IQuest-Coder-V1-40B-Loop-Instruct GGUF

This repository contains GGUF format models for IQuestLab/IQuest-Coder-V1-40B-Loop-Instruct, optimized for use with llama.cpp.

🚨 IMPORTANT: This model requires a custom llama.cpp build with loop attention support!

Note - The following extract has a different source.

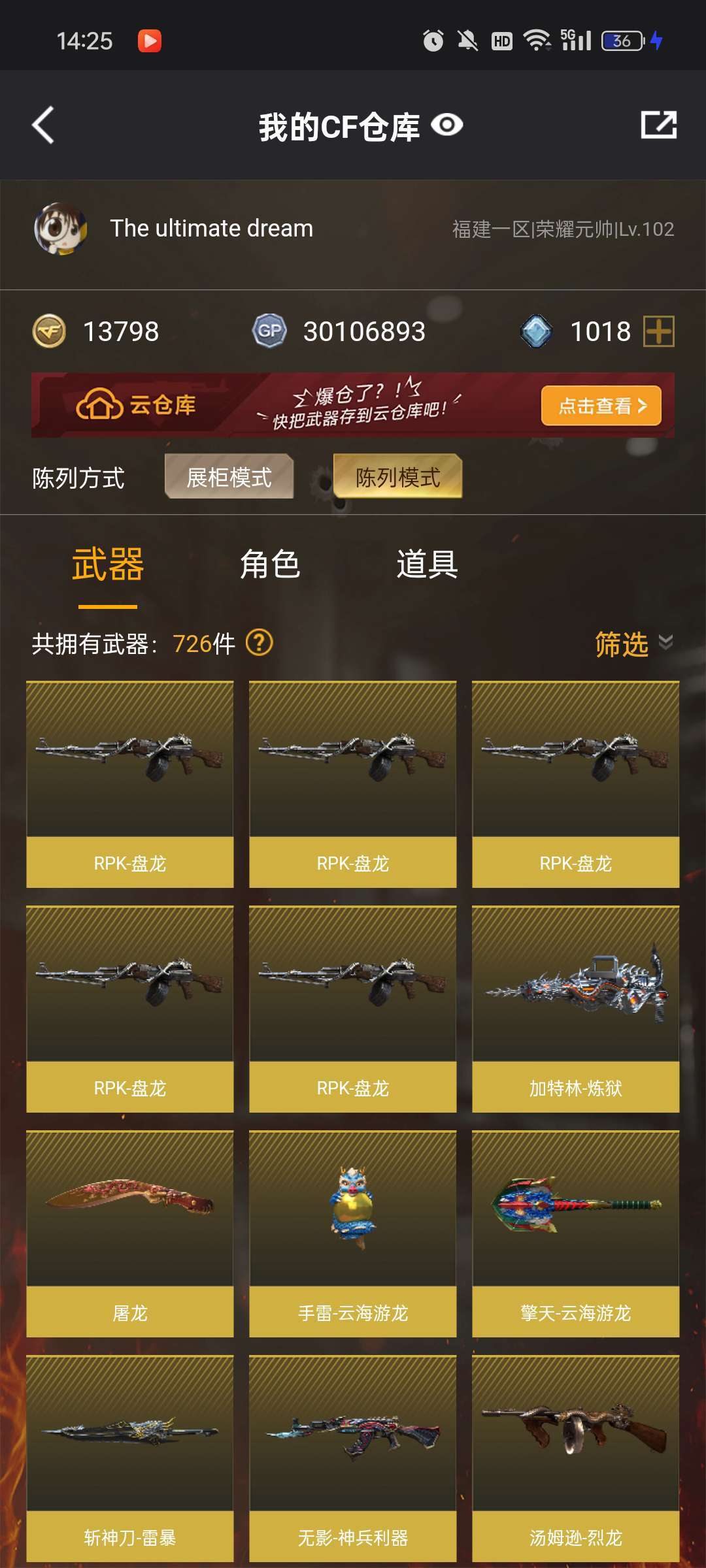Tap the diamond currency icon

click(x=537, y=331)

See PR: llama.cpp#18680

Built and tested on NVIDIA DGX Spark infrastructure.

Model Architecture

This model implements Loop Attention, a novel recurrent attention mechanism that processes all layers multiple times:

loop_num=2: All 80 transformer layers are processed twice (160 total operations)
Loop 0: Standard attention with global K/V caching
Loop 1: Dual attention (local + global) with learned per-head gating

Loop Attention Formula

gate = sigmoid(sum(Q * gate_weight) + gate_bias)
output = local_attn + gate * (global_attn - local_attn)

llama.cpp Support

IMPORTANT: Loop attention support requires a custom branch of llama.cpp.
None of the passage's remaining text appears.